Data section »
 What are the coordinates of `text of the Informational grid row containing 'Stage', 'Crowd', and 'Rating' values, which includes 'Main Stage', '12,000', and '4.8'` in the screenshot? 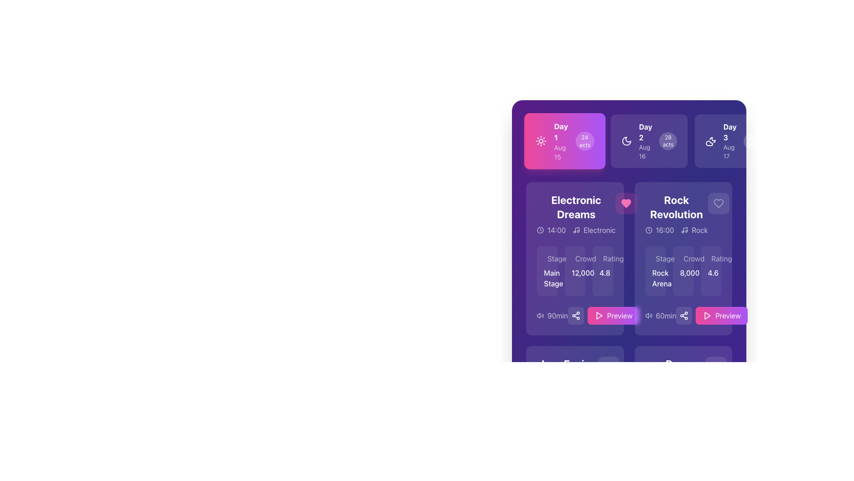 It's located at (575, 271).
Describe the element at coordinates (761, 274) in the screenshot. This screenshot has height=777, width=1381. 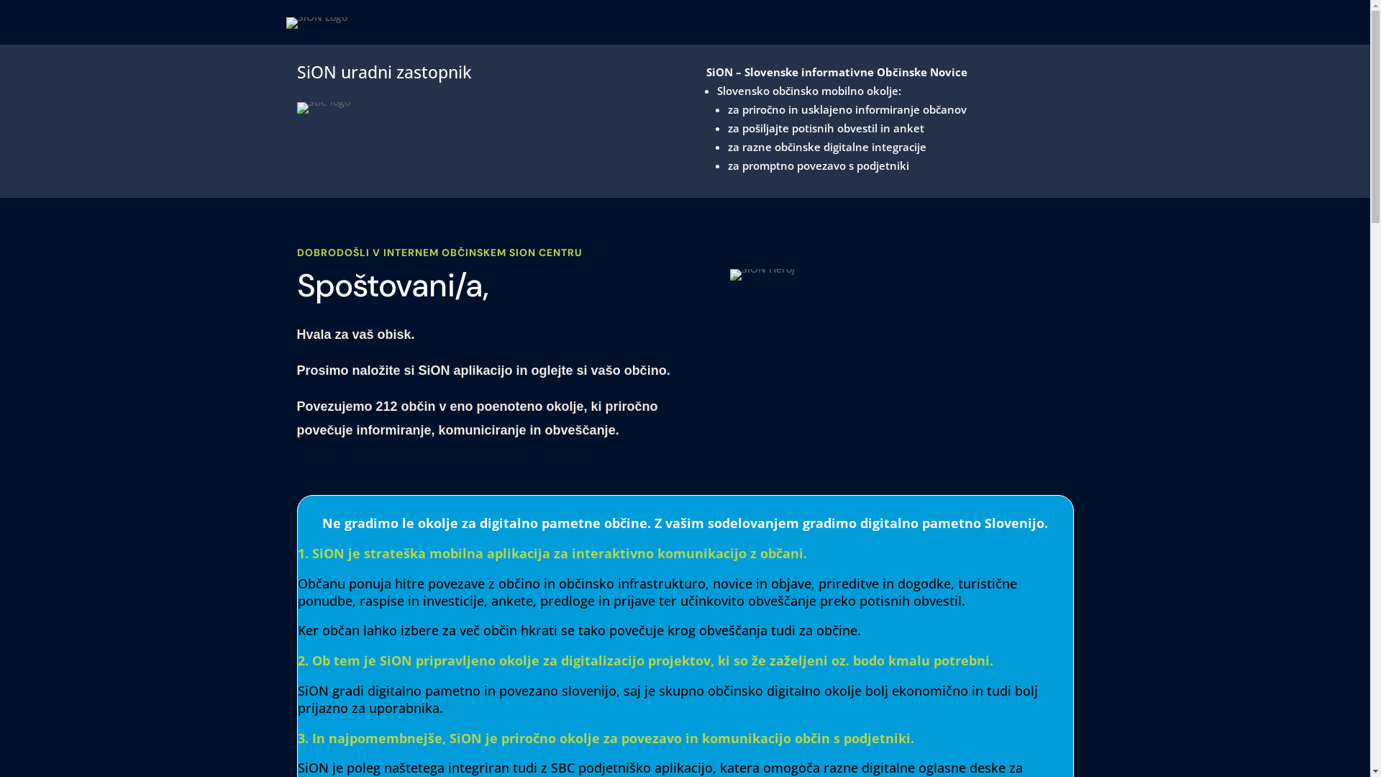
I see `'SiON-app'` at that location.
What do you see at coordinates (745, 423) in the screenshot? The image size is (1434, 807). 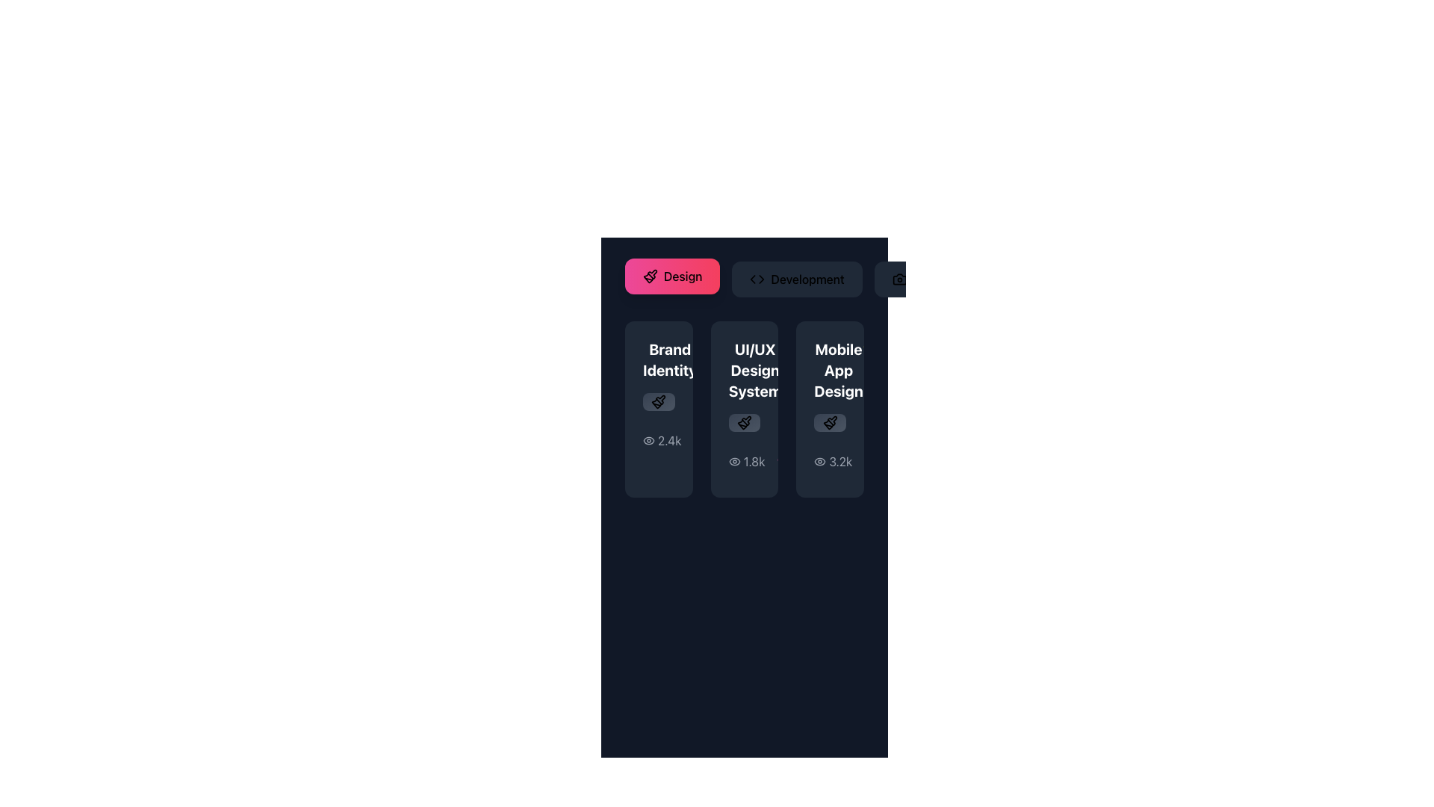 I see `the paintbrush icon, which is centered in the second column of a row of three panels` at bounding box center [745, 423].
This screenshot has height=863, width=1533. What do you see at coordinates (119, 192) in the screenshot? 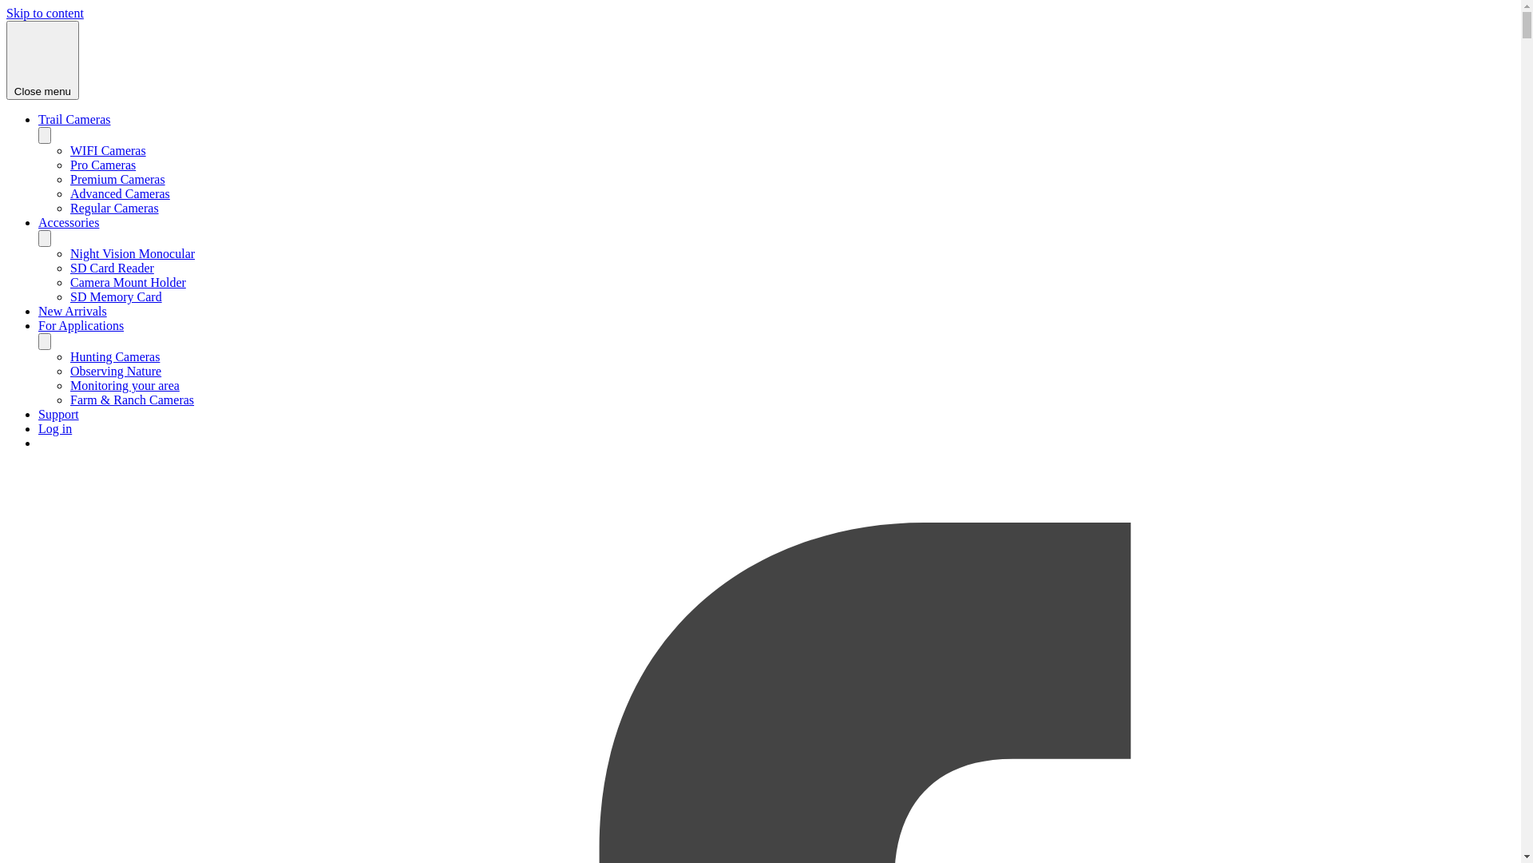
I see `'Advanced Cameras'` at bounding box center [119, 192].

Goal »
Reproduce the items from the line with "Describe the element" up to and including the line with "at that location.", leaving out the pictures.

Task answer »
Describe the element at coordinates (761, 274) in the screenshot. This screenshot has height=777, width=1381. 
I see `'SiON-app'` at that location.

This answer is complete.